Thanks a lot for the guidance and tips @[Mod] Morgan Rogers. I really appreciate it. Looks like there's gonna be lot of works and obstacles ahead... But I'm up for it. Thanks again.

view this post on Zulip John Baez (Oct 18 2020 at 15:53):

Yes, this sort of process often takes time. It's fun to recall examples:

When @Brendan Fong and I came up with a category-theoretic description of electrical circuits, I thought it would be easy since circuit diagrams look like string diagrams, a well-known tool in category theory. I worked out the basic idea in May 2010 here. But there were some "details" that seemed hard to check, so I gave this as a thesis project to Brendan. He developed a new technique, the theory of decorated cospans and decorated corelations, to fill in these "details". By February 2015 he finished a paper on decorated cospans and by April 2015 we came out with a paper solving the problem: A compositional framework for passive linear networks.

However, Brendan later realized that more use of decorated corelations would help explain some mysterious ad hoc steps in our construction. Our paper took a long time to referee, and when we finally got the referee's report, which demanded extensive changes, we rewrote the paper to include a lot more material on decorated corelations. The result was a much deeper paper, which we finished in November 2018. Also in 2018 Brendan came out with a a paper on decorated corelations.

It later turned out that there were some problems with the decorated cospan framework, which can be fixed in a number of ways. My favorite way is the theory of structured cospans, which @Kenny Courser did his thesis on. He finished his thesis in August 2020, and we wrote a paper on structured cospans based on this material, which is close to being published - we finished the first version in November 2019 but we're almost done dealing with the referee's corrections now, and with luck the editor will accept this new version!

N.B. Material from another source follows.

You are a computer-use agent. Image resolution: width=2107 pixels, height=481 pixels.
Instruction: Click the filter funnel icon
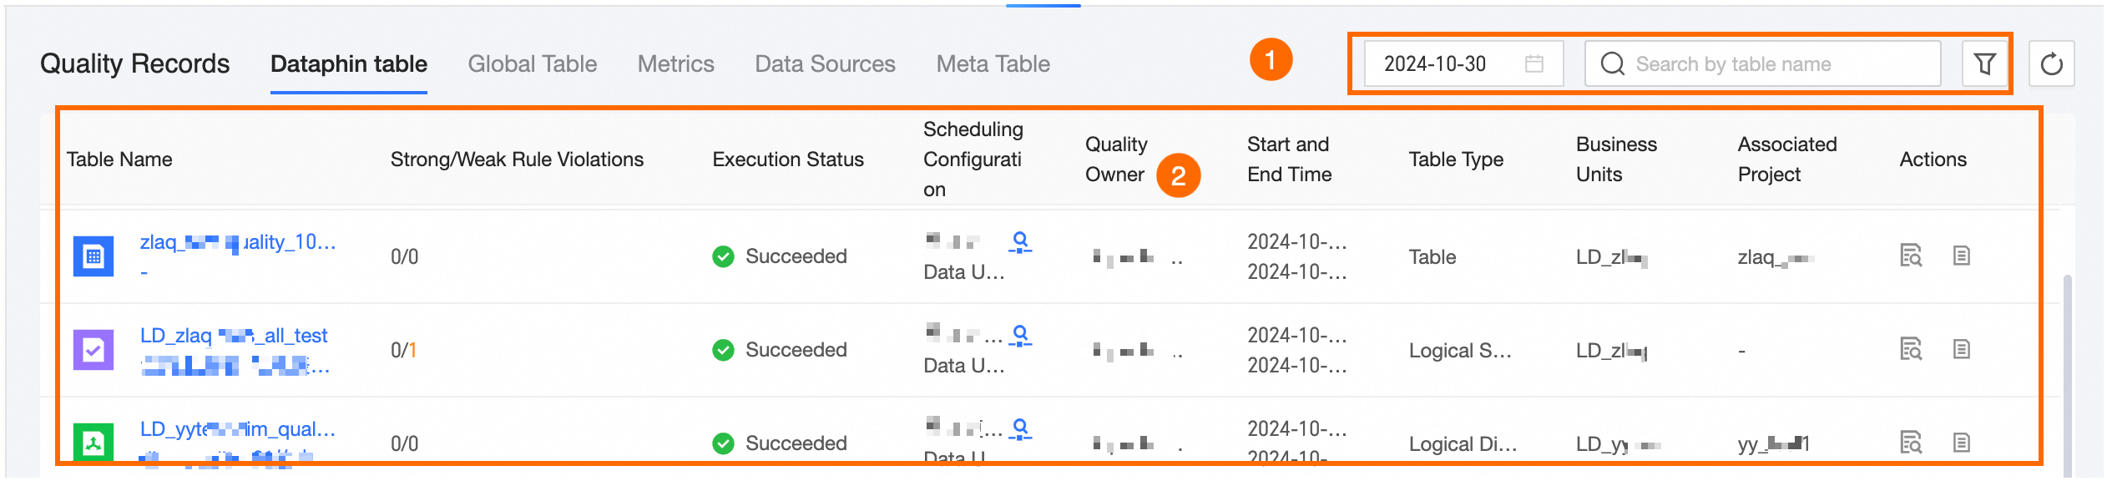1984,63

This seems like a lot of work to figure out what's going on with electrical circuits - over a decade! Was it really worthwhile? I think so. Electrical circuits are interesting and it's good to understand them clearly. Further, the ideas apply to many other subjects: Brendan, @Blake Pollard and I wrote a paper applying them to Markov processes, Blake and I wrote a paper applying them to chemical reaction networks, @Jade Master and I wrote a paper applying them to Petri nets, and there are many more applications waiting to be developed.

view this post on Zulip John Baez (Oct 18 2020 at 16:22):

I really like @[Mod] Morgan Rogers' description of the process. I have never attempted to explain how to do applied category theory! I think one crucial prerequisite is to learn a lot of category theory and a lot about the subject you're trying to apply it to - and especially the mathematics of the subject you're trying to apply it to.

For example: someone might be very familiar with electrical circuits, but if they don't know some graph theory - especially the many different definitions of graph - it would be hard to get anywhere trying to apply category theory to electrical circuits.

view this post on Zulip Morgan Rogers (he/him) (Oct 18 2020 at 22:09):

Feel free to quote me on it if you think it's a useful description! It's a process that can be boiled down to a couple of sentences, but that hides the sheer amount of work and refinement that's involved. The beauty is that the hard work is also hidden in the finished product: once you have the right setting, everything starts to flow smoothly.